Just two nights ago–the evening of the 26th–I had the great pleasure of attending a panel with some extraordinary fellow Millennial-types. We were at the New York City Civic Hall, at an event co-sponsored by New America and the Rockefeller Brothers Fund. I wanted to share a bit of it with you.
It’s extraordinarily rare that I find myself surrounded by people that I really think truly get it about the political system. Grey-hair rock-star Mark Gerzon assembled this panel of transpartisan or antipartisan folks who all have different approaches to fixing the busted political system in the United States. The video is embedded below, but here are the amazing folks I got to talk with:
- Laquan Austion (@LaquanAustion): CEO, Action for America
- Courtlyn Carpenter: Co-Founder, BridgeUSA
- Jacob Davis: Captain (ret. vet.), US Army
- Steven Olikara (@StevenOlikara): Co-Founder and President, Millennial Action Project
In the talk, you’ll learn more about each of these awesome folks and what great initiatives they have.

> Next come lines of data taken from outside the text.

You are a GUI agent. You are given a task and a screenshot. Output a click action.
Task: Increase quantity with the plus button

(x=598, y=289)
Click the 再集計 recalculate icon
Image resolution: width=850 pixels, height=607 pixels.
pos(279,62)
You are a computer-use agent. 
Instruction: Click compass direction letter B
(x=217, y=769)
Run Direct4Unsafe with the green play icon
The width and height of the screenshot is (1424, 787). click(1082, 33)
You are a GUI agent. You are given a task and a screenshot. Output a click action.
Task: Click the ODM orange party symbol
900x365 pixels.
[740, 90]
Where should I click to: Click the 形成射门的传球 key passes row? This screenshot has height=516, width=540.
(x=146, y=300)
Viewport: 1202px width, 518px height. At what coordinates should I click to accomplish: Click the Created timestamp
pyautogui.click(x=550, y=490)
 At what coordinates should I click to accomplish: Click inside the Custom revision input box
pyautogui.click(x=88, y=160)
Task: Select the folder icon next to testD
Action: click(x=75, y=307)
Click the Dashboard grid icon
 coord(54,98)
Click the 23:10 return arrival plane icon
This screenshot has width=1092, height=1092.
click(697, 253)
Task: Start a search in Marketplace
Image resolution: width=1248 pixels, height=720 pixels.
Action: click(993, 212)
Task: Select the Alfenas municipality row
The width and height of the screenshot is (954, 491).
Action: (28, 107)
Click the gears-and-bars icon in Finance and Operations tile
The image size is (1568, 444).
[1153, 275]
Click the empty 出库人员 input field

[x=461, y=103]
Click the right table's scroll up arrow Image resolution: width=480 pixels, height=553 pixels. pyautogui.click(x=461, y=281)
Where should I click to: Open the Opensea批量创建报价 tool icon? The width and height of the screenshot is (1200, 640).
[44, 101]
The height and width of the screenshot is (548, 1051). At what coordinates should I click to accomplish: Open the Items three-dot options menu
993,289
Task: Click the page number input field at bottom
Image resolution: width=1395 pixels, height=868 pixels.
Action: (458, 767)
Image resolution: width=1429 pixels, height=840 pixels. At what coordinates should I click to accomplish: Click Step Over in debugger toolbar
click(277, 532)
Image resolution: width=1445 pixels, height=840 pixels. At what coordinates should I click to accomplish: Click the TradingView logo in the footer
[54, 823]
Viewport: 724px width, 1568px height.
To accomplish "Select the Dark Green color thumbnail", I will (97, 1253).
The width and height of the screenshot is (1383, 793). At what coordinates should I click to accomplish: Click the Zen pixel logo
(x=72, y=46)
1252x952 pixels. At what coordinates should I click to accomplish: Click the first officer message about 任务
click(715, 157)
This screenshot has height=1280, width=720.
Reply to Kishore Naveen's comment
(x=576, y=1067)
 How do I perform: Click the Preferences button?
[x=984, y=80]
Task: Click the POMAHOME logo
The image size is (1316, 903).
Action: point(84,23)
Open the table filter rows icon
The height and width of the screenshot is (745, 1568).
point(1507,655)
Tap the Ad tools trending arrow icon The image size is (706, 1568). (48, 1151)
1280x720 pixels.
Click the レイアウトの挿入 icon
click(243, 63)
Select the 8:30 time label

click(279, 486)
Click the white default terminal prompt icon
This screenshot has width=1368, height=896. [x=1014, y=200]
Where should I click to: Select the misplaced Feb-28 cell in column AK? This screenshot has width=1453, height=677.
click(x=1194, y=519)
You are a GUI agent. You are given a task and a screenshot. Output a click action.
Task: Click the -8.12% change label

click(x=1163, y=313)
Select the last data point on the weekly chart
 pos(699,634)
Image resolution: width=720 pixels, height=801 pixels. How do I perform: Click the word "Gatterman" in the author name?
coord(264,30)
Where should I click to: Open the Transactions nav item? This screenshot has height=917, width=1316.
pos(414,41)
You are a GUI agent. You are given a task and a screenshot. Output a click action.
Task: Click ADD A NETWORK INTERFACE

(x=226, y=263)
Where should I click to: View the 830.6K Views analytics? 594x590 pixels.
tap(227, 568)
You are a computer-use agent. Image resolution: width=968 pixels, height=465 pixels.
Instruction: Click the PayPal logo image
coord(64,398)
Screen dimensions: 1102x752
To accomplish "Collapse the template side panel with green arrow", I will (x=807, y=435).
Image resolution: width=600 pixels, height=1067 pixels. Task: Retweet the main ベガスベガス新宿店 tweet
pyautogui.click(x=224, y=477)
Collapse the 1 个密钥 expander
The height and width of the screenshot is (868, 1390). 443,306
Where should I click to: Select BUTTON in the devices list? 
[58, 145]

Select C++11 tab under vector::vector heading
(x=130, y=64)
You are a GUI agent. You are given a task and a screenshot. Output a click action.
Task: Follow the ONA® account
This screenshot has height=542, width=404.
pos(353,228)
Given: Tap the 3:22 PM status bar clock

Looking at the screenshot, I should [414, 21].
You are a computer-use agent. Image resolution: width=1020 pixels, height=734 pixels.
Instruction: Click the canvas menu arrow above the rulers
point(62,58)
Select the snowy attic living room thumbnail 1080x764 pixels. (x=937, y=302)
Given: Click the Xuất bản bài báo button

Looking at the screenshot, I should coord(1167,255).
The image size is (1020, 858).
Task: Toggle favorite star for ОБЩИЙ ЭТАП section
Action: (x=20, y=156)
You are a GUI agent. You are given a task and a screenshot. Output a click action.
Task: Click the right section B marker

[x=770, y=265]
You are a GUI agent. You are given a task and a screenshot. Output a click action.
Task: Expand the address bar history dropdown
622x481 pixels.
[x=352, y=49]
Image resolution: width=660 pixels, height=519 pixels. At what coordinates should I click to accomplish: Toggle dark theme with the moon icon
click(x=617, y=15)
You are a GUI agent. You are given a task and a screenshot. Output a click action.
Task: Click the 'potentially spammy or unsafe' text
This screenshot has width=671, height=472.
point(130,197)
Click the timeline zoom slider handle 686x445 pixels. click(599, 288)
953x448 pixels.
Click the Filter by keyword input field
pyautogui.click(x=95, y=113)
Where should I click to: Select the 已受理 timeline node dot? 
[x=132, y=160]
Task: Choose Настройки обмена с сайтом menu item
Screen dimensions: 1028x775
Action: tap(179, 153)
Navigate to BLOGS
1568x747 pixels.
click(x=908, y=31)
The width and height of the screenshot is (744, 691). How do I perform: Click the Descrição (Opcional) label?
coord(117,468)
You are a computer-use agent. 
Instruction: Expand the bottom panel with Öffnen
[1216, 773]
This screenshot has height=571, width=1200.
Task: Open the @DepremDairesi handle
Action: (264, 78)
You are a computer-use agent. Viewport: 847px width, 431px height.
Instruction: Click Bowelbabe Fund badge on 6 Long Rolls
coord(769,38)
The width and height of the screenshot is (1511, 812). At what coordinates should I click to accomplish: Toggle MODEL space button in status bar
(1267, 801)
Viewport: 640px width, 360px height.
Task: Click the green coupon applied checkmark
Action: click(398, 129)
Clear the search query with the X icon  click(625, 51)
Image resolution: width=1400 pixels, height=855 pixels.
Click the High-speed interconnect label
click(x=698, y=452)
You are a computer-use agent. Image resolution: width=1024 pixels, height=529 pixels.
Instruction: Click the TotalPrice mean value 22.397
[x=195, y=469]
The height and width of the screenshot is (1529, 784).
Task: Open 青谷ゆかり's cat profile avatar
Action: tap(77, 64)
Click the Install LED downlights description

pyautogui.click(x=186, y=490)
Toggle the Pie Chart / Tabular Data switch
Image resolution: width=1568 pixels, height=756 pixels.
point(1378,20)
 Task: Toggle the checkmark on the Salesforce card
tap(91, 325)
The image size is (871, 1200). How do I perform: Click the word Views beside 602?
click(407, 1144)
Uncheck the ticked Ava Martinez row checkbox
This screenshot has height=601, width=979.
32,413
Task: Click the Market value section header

But you’ll also learn how we reached a few important positions. Here’s the very short summary:
- Millennials seem more prone to care about “what works” than what is righteous.
- Millennials will get involved in politics when they have confidence that they can make an impact that way–they care deeply about greater impact of their work and jealously guard their time. (If they think something is a waste of their time, they won’t bother at all.)
- Millennials have a capacity to have civil discussions–despite deep disagreement–that older generations don’t.
- The entrepreneurial/engineering mindset of many over-educated Millennials puts them in a great position to carry forward a Civic “Silicon Valley” mindset for governments of various levels.
These 4 positions we came to aren’t in-stone conclusions, and we’d love to get your thoughts. If they’re true, they reveal some significant risks about willingness to be the vanguard of a long, slow, unforgiving slog towards new trust and better dialogue–whether citizen or legislator.
What do you think are the places that Millennials might change the game? Where might we be a greater risk than what we’re replacing?